• STATED PROBLEM: Write out every line of the listing below word for word, with nothing changed.

Item position entries
####################
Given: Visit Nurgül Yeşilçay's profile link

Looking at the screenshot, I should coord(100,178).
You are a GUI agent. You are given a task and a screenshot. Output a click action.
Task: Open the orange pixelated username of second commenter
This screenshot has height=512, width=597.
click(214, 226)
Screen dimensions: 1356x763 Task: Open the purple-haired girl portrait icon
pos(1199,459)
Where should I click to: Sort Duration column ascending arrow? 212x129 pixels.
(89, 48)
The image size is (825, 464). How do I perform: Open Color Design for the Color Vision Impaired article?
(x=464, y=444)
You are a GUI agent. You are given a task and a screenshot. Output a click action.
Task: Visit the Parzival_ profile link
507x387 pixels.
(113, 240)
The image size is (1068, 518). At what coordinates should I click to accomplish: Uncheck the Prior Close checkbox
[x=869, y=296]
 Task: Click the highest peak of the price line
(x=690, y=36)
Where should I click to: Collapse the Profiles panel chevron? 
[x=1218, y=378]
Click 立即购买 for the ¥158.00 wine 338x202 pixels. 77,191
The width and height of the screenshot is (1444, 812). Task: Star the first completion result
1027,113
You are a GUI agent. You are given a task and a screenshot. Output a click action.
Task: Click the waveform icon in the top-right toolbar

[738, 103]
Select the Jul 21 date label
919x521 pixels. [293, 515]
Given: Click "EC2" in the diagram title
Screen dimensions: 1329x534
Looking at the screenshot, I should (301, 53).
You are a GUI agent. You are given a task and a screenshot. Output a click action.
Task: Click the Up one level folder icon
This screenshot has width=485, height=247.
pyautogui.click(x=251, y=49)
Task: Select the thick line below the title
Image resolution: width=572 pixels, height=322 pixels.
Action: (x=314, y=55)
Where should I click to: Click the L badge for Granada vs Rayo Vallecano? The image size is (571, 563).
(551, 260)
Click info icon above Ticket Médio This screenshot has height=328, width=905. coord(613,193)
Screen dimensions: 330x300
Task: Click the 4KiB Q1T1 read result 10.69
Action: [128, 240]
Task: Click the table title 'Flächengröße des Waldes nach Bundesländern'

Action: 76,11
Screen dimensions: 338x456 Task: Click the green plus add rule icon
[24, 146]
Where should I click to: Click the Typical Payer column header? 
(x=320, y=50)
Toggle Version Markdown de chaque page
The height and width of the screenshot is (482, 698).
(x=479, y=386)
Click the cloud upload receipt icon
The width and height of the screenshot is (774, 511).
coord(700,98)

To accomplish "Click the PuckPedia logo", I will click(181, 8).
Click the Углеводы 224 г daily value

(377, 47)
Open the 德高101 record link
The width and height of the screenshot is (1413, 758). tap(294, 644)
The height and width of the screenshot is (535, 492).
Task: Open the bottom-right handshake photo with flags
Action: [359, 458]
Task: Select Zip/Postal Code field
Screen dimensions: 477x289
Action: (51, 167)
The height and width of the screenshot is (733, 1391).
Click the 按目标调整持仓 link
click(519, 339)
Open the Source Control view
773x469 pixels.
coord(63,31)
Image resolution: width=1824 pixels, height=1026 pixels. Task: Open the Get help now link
####################
• TASK RESULT:
Given: Visit Nurgül Yeşilçay's profile link

Looking at the screenshot, I should coord(100,178).
You are a GUI agent. You are given a task and a screenshot. Output a click action.
Task: Open the orange pixelated username of second commenter
This screenshot has height=512, width=597.
click(214, 226)
Screen dimensions: 1356x763 Task: Open the purple-haired girl portrait icon
pos(1199,459)
Where should I click to: Sort Duration column ascending arrow? 212x129 pixels.
(89, 48)
The image size is (825, 464). How do I perform: Open Color Design for the Color Vision Impaired article?
(x=464, y=444)
You are a GUI agent. You are given a task and a screenshot. Output a click action.
Task: Visit the Parzival_ profile link
507x387 pixels.
(113, 240)
The image size is (1068, 518). At what coordinates should I click to accomplish: Uncheck the Prior Close checkbox
[x=869, y=296]
 Task: Click the highest peak of the price line
(x=690, y=36)
Where should I click to: Collapse the Profiles panel chevron? 
[x=1218, y=378]
Click 立即购买 for the ¥158.00 wine 338x202 pixels. 77,191
The width and height of the screenshot is (1444, 812). Task: Star the first completion result
1027,113
You are a GUI agent. You are given a task and a screenshot. Output a click action.
Task: Click the waveform icon in the top-right toolbar

[738, 103]
Select the Jul 21 date label
919x521 pixels. [293, 515]
Given: Click "EC2" in the diagram title
Screen dimensions: 1329x534
Looking at the screenshot, I should (301, 53).
You are a GUI agent. You are given a task and a screenshot. Output a click action.
Task: Click the Up one level folder icon
This screenshot has width=485, height=247.
pyautogui.click(x=251, y=49)
Task: Select the thick line below the title
Image resolution: width=572 pixels, height=322 pixels.
Action: (x=314, y=55)
Where should I click to: Click the L badge for Granada vs Rayo Vallecano? The image size is (571, 563).
(551, 260)
Click info icon above Ticket Médio This screenshot has height=328, width=905. coord(613,193)
Screen dimensions: 330x300
Task: Click the 4KiB Q1T1 read result 10.69
Action: [128, 240]
Task: Click the table title 'Flächengröße des Waldes nach Bundesländern'

Action: 76,11
Screen dimensions: 338x456 Task: Click the green plus add rule icon
[24, 146]
Where should I click to: Click the Typical Payer column header? 
(x=320, y=50)
Toggle Version Markdown de chaque page
The height and width of the screenshot is (482, 698).
(x=479, y=386)
Click the cloud upload receipt icon
The width and height of the screenshot is (774, 511).
coord(700,98)

To accomplish "Click the PuckPedia logo", I will click(181, 8).
Click the Углеводы 224 г daily value

(377, 47)
Open the 德高101 record link
The width and height of the screenshot is (1413, 758). tap(294, 644)
The height and width of the screenshot is (535, 492).
Task: Open the bottom-right handshake photo with flags
Action: [359, 458]
Task: Select Zip/Postal Code field
Screen dimensions: 477x289
Action: (51, 167)
The height and width of the screenshot is (733, 1391).
Click the 按目标调整持仓 link
click(519, 339)
Open the Source Control view
773x469 pixels.
coord(63,31)
Image resolution: width=1824 pixels, height=1026 pixels. Task: Open the Get help now link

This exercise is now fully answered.